[Work to be completed]:
Copy the rows word for word, starting at the line that contains "Where should I" and ending with the last line of the rows, including both ends.

[Source records]:
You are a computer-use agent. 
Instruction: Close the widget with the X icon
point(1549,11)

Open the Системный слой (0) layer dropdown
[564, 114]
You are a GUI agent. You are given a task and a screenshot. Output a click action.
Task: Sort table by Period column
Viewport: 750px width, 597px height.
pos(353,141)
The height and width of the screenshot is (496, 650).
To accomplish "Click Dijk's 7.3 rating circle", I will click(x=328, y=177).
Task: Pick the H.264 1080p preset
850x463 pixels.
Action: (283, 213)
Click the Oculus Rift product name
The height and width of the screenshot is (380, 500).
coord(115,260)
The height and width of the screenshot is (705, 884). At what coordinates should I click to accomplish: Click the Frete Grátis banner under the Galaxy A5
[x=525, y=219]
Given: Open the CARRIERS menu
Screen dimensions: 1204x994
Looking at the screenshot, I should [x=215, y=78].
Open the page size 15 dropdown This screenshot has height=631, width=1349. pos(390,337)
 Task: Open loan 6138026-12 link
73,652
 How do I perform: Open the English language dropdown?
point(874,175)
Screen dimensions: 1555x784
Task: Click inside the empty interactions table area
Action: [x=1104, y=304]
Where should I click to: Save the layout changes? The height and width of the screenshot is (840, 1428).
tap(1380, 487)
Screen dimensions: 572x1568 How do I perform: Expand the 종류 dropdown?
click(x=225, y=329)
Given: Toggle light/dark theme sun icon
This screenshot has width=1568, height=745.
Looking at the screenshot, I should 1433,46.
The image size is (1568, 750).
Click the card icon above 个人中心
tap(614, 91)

[Answer for this exercise]:
Where should I click to: Save the layout changes? The height and width of the screenshot is (840, 1428).
tap(1380, 487)
Screen dimensions: 572x1568 How do I perform: Expand the 종류 dropdown?
click(x=225, y=329)
Given: Toggle light/dark theme sun icon
This screenshot has width=1568, height=745.
Looking at the screenshot, I should 1433,46.
The image size is (1568, 750).
Click the card icon above 个人中心
tap(614, 91)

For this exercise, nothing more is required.